Today's Color Me Kubrick pointer will send you to Robert Cashill: "The director, Brian W Cook, and the screenwriter, Anthony Frewin, both associates of the real Kubrick, would have us believe that the more ridiculous Conway became, the easier it was for the swindled to believe that he was the Olympian director, who lived on his own unique plain, if not the gay fantasia Conway envisioned for himself. Maybe. But I suspect they fell hard for the comic Malkovich who emerged from Being John Malkovich, and let the performer, who has an affinity for rogues, fool them into more and more improbable masquerades within the Kubrick persona."
"Mira Nair did a lovely job adapting Jhumpa Lahiri's best-selling novel The Namesake," writes Marcy Dermansky. "In fact, in one of those rare instances, the accomplished filmmaker (Monsoon Wedding, Vanity Fair) improved upon the book."
Joe Baltake: "For better or worse, Norbit is an authentic Jerry Lewis movie, an exhilarating throwback to the kind of movies that Lewis made, specifically the ones he made with director Frank Tashlin." Via Dave Kehr.
The Philadelphia Weekly's Sean Burns gives Blades of Glory a "D+."
At Greenbriar Picture Shows, John McElwee looks back on the many ways RKO flubbed the launch of Citizen Kane.
"Given Truffaut's disdain for British cinema (excluding his beloved Alfred Hitchcock), it's surprising how excited the French now appear to be about it," writes Geoffrey Macnab in the Independent. "In recent years, French companies have been investing in every aspect of the British film business from production to distribution and exhibition. French money is paying for more and more of our most cherished British movies."
"There will never come a time when everything is available." Kristin Thompson argues that the dream of the "Celestial Multiplex," a fine name for what AO Scott, among many, have been dreaming would come to pass - won't.
Not film-related, but heavens.

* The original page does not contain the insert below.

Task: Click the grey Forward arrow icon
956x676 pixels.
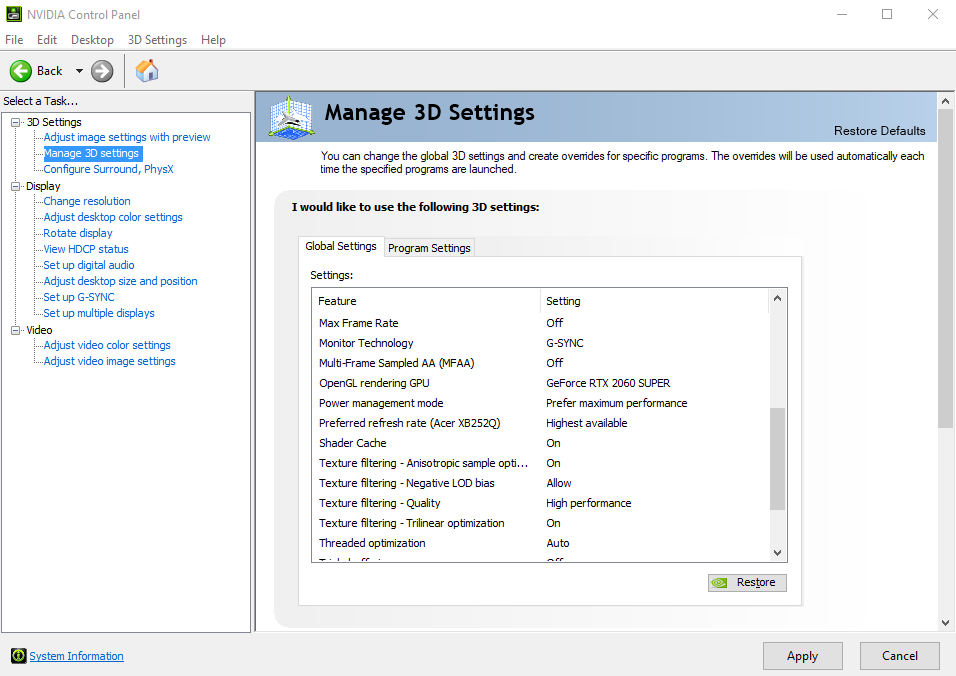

Time's Richard Lacayo: "Tomorrow the Hyatt Foundation will announce that this year's Pritzker Prize, architecture's most visible honor, will go to Richard Rogers, the British pioneer of high tech, designer of the furiously imagined Lloyd's of London headquarters in London and co-designer (with Renzo Piano) of the Pompidou Center in Paris."
Online browsing and viewing tip. Yahoo UK's got a fresh feature on The Bourne Ultimatum. Via Jeffrey Overstreet.
Online viewing tip #1. Bits of Incubus, the 1965 horror flick filmed in Esperanto and starring William Shatner. Via Jason Kottke.
Online viewing tip #2. At ScreenGrab, Faisal Qureshi comments on David Lynch's The Amputee.
Online viewing tip #3. At Bright Lights After Dark, Alan Vanneman finds the legendary Beat flick, Pull My Daisy.
Online viewing tip #4. The teaser for Takashi Miike's Sukiyaki Western; logboy explains how to see it at Twitch.
Online viewing tip #5. "Recently, filmmaker Joe Swanberg (Kissing on the Mouth, Hannah Takes The Stairs) told me he thought Demme's Stop Making Sense was as close to perfect a movie as he knows; directed by Jonathan Demme and shot by Henri Alekan, the video for New Order's 'Perfect Kiss' (1985) always struck me as a perfect film." I can't believe it. For years, I've argued that this is the best music video ever made. And not only does Ray Pride seem to agree, he's also found it.
Online viewing tips. At TickleBooth, Ajit finds clips to accompany Cinematical's list of "Seven Great Movie Conversations."